As autoridades do Catar cultivaram
relações com os altos escalões do governo e do empresariado britânico. O emir
do Catar, Tamim bin Hamad al Thani, foi um dos poucos líderes do Golfo a
comparecer ao funeral da rainha Elizabeth 2ª em setembro.
E o atual rei Charles 3º
aceitou em 2015 uma doação para sua fundação de caridade de mais de US$ 2,4
milhões — parte desse dinheiro teria sido entregue em espécie, dentro de
sacolas, por um ex-líder político do Catar.
Em setembro, o Catar comprou
24 caças construídos no condado inglês de Lancashire, parte de um acordo de
cerca de US$ 6 bilhões com a empresa britânica BAE Systems.
O governo do Catar também é
um dos 12 maiores proprietários de imóveis no Reino Unido.
Seu império imobiliário
inclui participação proprietária significativa em marcos icônicos de Londres,
como o arranha-céu The Shard, a luxuosa loja de departamentos Harrods e o
prestigioso hotel cinco estrelas Claridge's.
O Catar também tem
participações significativas em algumas das maiores marcas britânicas: no banco
Barclays e no aeroporto de Heathrow, em Londres, por exemplo.
Apesar de tudo isso - ou
talvez por causa disso - algumas questões levantadas pela Copa do Mundo parecem
ter causado desconforto.
Depois que a autoridade de
transporte de Londres proibiu a publicidade turística do Catar nos ônibus,
táxis e metrôs da cidade devido a preocupações com os direitos humanos no país,
o Catar decidiu rever seus investimentos na capital britânica, informou o
jornal Financial Times no final de novembro.
Acusações de propina
Nesta semana, a polícia da
Bélgica prendeu quatro pessoas, incluindo a vice-presidente do Parlamento
Europeu Eva Kaili, acusadas de receber propinas do Catar.
Os acusados, membros do
Parlamento Europeu, foram indiciados por corrupção e lavagem de dinheiro.
O Catar negou ter
participado de qualquer ilegalidade.
A presidente do parlamento,
Roberta Metsola, disse que a situação é muito grave e afirmou que a
"democracia europeia está sob ataque".
Principal estratégia
A estratégia de investimento
do Catar no Reino Unido é replicada em menor escala em outras partes da Europa.
O país dispõe de uma ferramenta
extraordinária para isso: um fundo soberano estimado em US$ 450 bilhões,
administrado pela Qatar Investment Authority (QIA).
A França é o segundo maior
destino do dinheiro do Catar na Europa, de acordo com um estudo recente do
instituto de pesquisa francês e catariano Economic Circle.
No total, os ativos do Catar
na França são estimados em cerca de US$ 26 bilhões.
Além da famosa aquisição do
clube de futebol Paris Saint-Germain (PSG) por uma subsidiária da QIA, o Catar
comprou ações de várias empresas francesas: do grupo de mídia Lagardère à loja
de departamentos Printemps.
Na Alemanha, estima-se que
os investimentos do Catar ultrapassem US$ 24 bilhões, incluindo participações
no capital de grandes empresas do país, como Volkswagen, Deutsche Bank e
Siemens.
Ao visitar a Espanha e
reunir-se com as autoridades locais em maio, o emir do Catar anunciou planos
para investir cerca de US$ 5 bilhões no país ibérico, o que aumentaria em cerca
de 50% o capital catariano colocado neste país europeu.
Diferentes analistas apontam
que por trás de tudo isso há algo mais do que a busca de influência no
ocidente.
O Catar traçou uma
estratégia para diversificar sua economia e torná-la menos dependente de
combustíveis fósseis.

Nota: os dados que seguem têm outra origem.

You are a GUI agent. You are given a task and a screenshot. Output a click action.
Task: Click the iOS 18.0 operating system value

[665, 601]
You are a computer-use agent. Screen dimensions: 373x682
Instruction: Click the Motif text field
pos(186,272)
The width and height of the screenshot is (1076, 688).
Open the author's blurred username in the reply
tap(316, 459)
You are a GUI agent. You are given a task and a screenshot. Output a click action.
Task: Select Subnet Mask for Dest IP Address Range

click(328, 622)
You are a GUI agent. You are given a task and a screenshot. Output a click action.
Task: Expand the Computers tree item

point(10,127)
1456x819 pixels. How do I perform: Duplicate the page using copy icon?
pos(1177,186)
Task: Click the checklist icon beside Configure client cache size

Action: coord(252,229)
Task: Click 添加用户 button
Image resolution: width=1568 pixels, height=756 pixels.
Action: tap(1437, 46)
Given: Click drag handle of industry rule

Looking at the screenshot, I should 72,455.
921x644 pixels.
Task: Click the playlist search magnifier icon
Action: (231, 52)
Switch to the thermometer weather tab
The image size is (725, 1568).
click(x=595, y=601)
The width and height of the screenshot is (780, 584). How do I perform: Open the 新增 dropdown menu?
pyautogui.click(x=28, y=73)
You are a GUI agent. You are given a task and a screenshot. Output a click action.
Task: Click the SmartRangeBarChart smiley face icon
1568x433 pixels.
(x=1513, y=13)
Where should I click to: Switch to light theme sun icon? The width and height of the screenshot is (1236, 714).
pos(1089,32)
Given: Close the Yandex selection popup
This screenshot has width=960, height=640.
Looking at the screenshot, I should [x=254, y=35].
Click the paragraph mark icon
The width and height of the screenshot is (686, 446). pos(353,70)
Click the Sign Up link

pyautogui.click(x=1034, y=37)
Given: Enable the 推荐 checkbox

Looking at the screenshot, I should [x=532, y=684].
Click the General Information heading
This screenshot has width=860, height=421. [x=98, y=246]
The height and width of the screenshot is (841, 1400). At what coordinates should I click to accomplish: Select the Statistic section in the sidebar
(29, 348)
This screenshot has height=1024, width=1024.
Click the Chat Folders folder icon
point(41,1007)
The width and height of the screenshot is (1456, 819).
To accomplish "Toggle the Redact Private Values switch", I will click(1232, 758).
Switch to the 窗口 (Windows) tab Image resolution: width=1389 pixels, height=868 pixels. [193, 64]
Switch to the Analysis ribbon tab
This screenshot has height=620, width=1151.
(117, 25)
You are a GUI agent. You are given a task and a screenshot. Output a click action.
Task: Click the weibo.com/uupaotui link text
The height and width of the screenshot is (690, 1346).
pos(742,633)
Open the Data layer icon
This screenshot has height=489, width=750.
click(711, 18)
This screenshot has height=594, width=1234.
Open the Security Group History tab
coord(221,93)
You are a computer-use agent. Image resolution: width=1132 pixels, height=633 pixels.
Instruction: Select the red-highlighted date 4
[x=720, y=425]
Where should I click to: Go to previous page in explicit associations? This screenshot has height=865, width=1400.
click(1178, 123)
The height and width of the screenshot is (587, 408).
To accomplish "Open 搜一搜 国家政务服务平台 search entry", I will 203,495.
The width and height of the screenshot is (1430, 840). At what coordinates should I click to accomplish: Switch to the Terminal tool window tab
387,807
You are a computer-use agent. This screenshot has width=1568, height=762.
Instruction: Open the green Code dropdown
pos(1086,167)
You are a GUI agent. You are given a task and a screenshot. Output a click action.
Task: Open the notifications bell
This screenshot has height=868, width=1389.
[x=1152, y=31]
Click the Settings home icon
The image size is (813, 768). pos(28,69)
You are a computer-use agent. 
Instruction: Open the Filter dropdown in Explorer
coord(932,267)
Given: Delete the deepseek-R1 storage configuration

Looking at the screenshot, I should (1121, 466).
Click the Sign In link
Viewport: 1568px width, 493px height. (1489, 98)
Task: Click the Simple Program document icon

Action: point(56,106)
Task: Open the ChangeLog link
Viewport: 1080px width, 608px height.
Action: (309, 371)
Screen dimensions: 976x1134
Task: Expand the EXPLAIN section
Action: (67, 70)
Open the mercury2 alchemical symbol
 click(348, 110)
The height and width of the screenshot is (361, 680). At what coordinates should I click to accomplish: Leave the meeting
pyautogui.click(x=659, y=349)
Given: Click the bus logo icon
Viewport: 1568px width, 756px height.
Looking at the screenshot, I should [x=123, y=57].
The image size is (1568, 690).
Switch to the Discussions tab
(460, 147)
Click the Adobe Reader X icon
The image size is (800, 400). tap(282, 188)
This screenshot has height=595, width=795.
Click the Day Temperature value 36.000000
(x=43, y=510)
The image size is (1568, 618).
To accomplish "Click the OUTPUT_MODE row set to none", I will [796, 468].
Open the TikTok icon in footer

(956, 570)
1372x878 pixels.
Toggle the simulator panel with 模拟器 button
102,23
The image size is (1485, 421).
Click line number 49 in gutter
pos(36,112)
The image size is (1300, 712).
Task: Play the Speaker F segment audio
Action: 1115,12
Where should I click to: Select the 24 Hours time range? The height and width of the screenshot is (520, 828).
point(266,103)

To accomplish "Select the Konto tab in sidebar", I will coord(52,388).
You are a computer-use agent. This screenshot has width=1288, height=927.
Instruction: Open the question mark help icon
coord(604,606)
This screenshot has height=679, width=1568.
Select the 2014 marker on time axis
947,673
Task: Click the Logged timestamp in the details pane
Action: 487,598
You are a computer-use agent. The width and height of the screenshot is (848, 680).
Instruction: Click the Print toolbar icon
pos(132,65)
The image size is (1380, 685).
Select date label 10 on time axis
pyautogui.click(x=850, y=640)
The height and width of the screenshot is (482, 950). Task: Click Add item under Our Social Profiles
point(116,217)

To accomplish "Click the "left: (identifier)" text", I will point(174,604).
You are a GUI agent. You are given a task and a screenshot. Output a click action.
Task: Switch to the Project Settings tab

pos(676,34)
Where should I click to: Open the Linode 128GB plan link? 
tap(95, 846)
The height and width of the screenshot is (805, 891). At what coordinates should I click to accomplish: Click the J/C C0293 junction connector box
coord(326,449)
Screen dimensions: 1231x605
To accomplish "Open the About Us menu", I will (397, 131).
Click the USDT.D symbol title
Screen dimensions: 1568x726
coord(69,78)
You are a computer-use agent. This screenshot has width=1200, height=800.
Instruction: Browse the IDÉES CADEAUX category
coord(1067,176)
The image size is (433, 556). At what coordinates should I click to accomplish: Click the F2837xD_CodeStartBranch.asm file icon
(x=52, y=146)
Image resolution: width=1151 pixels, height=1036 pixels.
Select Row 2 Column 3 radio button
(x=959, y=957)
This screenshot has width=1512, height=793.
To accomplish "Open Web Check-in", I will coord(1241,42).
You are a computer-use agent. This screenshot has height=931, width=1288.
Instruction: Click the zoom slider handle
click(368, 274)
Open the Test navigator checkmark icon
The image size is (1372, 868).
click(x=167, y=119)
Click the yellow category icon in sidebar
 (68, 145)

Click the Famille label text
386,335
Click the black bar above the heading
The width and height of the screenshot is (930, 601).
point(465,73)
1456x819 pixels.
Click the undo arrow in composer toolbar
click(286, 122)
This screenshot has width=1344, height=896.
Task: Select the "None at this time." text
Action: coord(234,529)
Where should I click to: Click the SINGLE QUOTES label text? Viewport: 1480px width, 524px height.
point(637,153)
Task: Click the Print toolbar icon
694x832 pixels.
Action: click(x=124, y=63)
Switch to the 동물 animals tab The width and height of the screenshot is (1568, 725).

Seus investimentos em diferentes setores da economia
global podem ajudar nesse sentido.
A organização da Copa do
Mundo de futebol deste ano também buscou atrair atenção e turismo para o país.
Mas, com a polêmica que tem gerado, tudo indica que o evento está longe de ser
a sua maior aposta para estreitar os laços com a Europa.